**WORK ORDER:**
With pictures omitted, transcribe exactly the lines from the one containing "Task: Choose Select Folder recovery option" to the end of the records below.

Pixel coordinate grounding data
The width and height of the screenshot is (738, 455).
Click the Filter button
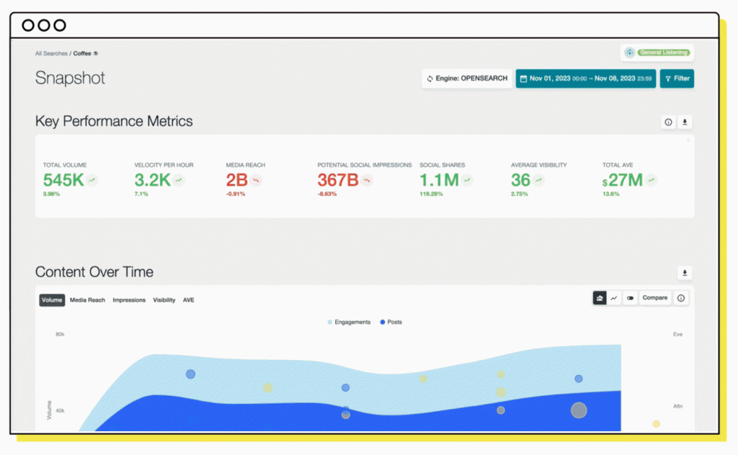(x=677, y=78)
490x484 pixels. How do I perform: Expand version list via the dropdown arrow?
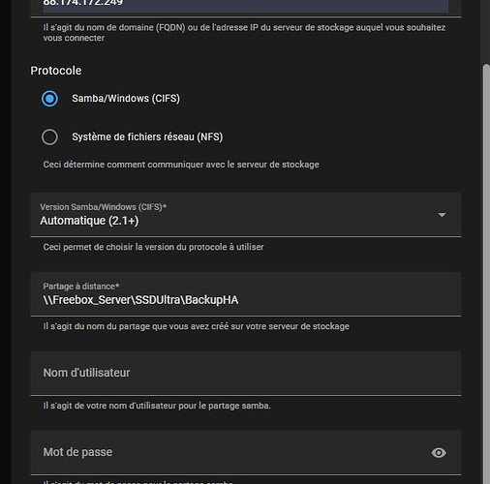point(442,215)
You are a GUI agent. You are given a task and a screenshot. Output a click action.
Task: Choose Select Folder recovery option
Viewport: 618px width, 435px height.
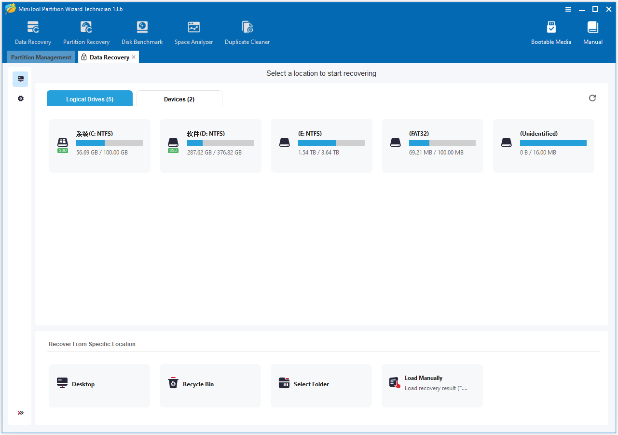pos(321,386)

**ANSWER TO THIS EXERCISE:**
Task: Choose Select Folder recovery option
Viewport: 618px width, 435px height.
pos(321,386)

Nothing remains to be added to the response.